Federal law enforcement authorities in Northern California are investigating past lending practices of Financial Corp. of America at the same time that civil litigation has begun in Sacramento over FCA's controversial lending program known as the "buy-sell" plan.
FCA, whose operating subsidiary is American Savings & Loan in Stockton, confirmed this week that its records have been subpoenaed by a grand jury in apparent connection with an FBI investigation over "certain transactions" connected with its savings and loan operations "in earlier years."
FCA, in a quarterly report filed with the Securities and Exchange Commission, said it had received "grand jury subpoenas for the production of records" in early April. The financial institution said the FBI's investigation had begun earlier this year.

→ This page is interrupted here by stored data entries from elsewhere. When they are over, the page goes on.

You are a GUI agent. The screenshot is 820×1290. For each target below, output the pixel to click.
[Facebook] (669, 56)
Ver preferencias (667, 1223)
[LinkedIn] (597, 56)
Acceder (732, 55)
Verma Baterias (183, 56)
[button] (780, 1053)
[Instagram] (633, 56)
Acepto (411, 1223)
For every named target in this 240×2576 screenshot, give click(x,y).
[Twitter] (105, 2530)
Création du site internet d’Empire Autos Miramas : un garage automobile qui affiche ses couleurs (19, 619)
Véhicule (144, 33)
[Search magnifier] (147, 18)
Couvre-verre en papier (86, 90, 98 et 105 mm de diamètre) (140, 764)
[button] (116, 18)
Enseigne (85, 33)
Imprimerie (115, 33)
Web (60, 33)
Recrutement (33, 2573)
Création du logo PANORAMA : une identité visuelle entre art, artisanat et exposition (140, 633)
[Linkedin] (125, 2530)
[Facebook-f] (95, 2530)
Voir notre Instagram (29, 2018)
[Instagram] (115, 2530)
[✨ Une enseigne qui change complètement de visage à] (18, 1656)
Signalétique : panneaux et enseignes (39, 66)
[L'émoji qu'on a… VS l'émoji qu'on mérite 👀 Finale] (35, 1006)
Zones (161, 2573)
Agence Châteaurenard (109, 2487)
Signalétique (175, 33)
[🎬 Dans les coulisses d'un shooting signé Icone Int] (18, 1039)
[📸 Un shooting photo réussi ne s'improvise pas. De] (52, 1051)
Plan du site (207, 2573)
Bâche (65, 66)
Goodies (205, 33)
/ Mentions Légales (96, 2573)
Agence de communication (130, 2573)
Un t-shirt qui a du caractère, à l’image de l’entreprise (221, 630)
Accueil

In San Francisco, a spokesman for the FBI confirmed that a probe is under way, saying that the agency is investigating whether there have been "violations of the bank fraud and embezzlement act in connection with State Savings." He declined to comment further.
State Savings and American Savings merged in 1983 when FCA, then run by Charles W. Knapp, acquired First Charter Financial Corp., run by financier Mark Taper. FCA owned State Savings, and First Charter owned American; the combined savings and loan operations took the name of American Savings.
The latest disclosures have kept the spotlight on FCA's prodigious problem assets, which have proved to be a sharp drag on earnings. The troubled assets, known as scheduled items, are loans that are delinquent, substandard or in foreclosure.
$1.85 Billion on March 31
In its latest report to the SEC, FCA said scheduled items stood at $1.85 billion on March 31, down from $1.98 billion at the end of February but up from $1.75 billion at the end of last year.
Though law enforcement authorities in Northern California will not say so officially, it is believed that their investigation centers around State Savings' buy-sell program.
Though there were variations on the buy-sell plans, some lawsuits charge that State Savings would buy property from a developer. Then, they say, it would immediately resell it to another party to the deal in such a way that the S&L; could record a large profit while granting the developer a construction loan.
The buy-sell concept was popularized at a time when most banks and savings and loan institutions had bowed out of the construction lending market because interest rates had increased so much. State Savings jumped into the void, earning a profit of $21.5 million in 1981--a year when the S&L; industry as a whole lost $4.6 billion.
Though long since discontinued, the buy-sell programs ensnarled FCA in dozens of lawsuits. A trial on the first of those suits began May 5 in Sacramento and is expected to continue for weeks.
Critics charge that the buy-sell programs allowed State Savings to report record earnings on projects that often ended up in foreclosure. The lawsuits were filed when State Savings foreclosed on the properties.
State Savings said the construction loans went sour because rising interest costs made the builders' plans impossible to carry out. But the builders put the blame on general neglect and disinterest by the lender in seeing the project through to completion.
FCA entered into 59 buy-sell agreements in 1980 and 1981, most of which ended up in litigation. Thirty of those lawsuits are still pending, FCA said.
FCA's latest official comment on the buy-sell suits came this week in its SEC filing, in which it stated that "a majority of the buy-sell transactions experienced problems which the company believes may be attributed to a dismal economy between 1980 and 1982 and inaccurate construction cost breakdowns submitted by or on behalf of the developers."
Chairman William J. Popejoy, in comments to reporters at the firm's annual meeting this week, said FCA is continuing to probe its past lending practices, but he gave few other details. The investigation began 13 months ago.
Popejoy did say that FCA has spent about $2 million so far in probing the loan practices that have been held largely responsible for the company's $591-million loss in 1984, an S&L; industry record.
Popejoy said that he expects the investigation to conclude this year and that the findings will be turned over to appropriate authorities.
Popejoy became chairman and chief executive in August, 1984, after federal savings and loan regulators forced Knapp to resign because of what they considered FCA's reckless lending policies. Knapp, through a spokesman, has consistently maintained that he did nothing wrong.